- Born: 10 August 1907 Milan, Italy
- Died: 11 March 1982 (aged 74) Paris, France
- Occupation: businesswoman

= Rose Repetto =

Italian business owner (1907 – 1982)

Rose Repetto (10 August 1907 - 11 March 1982) was an Italian-born French business owner and shoe designer. In 1947, she established the Repetto ballet shoe company.

== Life and work ==
Repetto was born around 1907 in Milan. In the early 1920s, she moved to Paris where she met and dated restaurant owner Edmond Petit. In 1924, their son, future dancer and choreographer Roland Petit was born. In 1947, Repetto started designing ballet shoes after her son would come home from classes complaining of sore feet. She developed ballet flats for Brigitte Bardot in 1956 for the film And God Created Woman.

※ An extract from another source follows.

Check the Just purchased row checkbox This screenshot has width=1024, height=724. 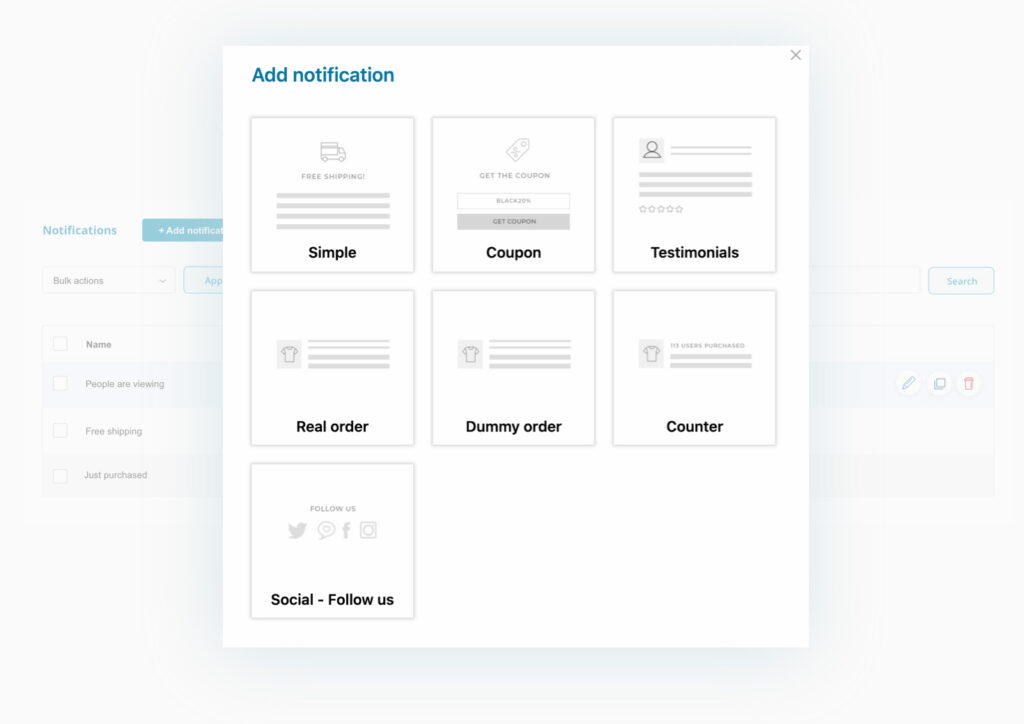click(x=60, y=475)
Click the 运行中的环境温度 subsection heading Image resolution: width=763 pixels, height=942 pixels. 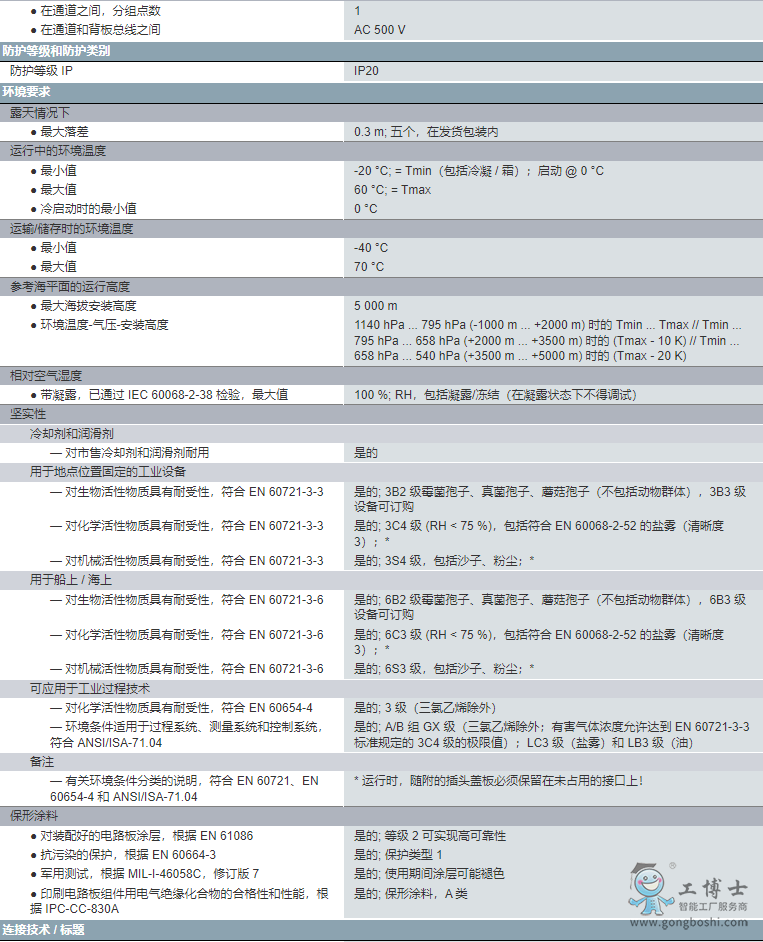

They were known as "Cendrillon", from the French version of Cinderella, and became popular as fashion shoes as well. In 1959, she opened a boutique in 22 rue de la Paix in Paris. Her customers included Maurice Béjart, Rudolf Nureyev, Mikhail Baryshnikov, Carolyn Carlson, the Kirov Ballet and the Folies Bergère.

Repetto died in Paris in 1982. Her son subsequently sold the company bearing her name.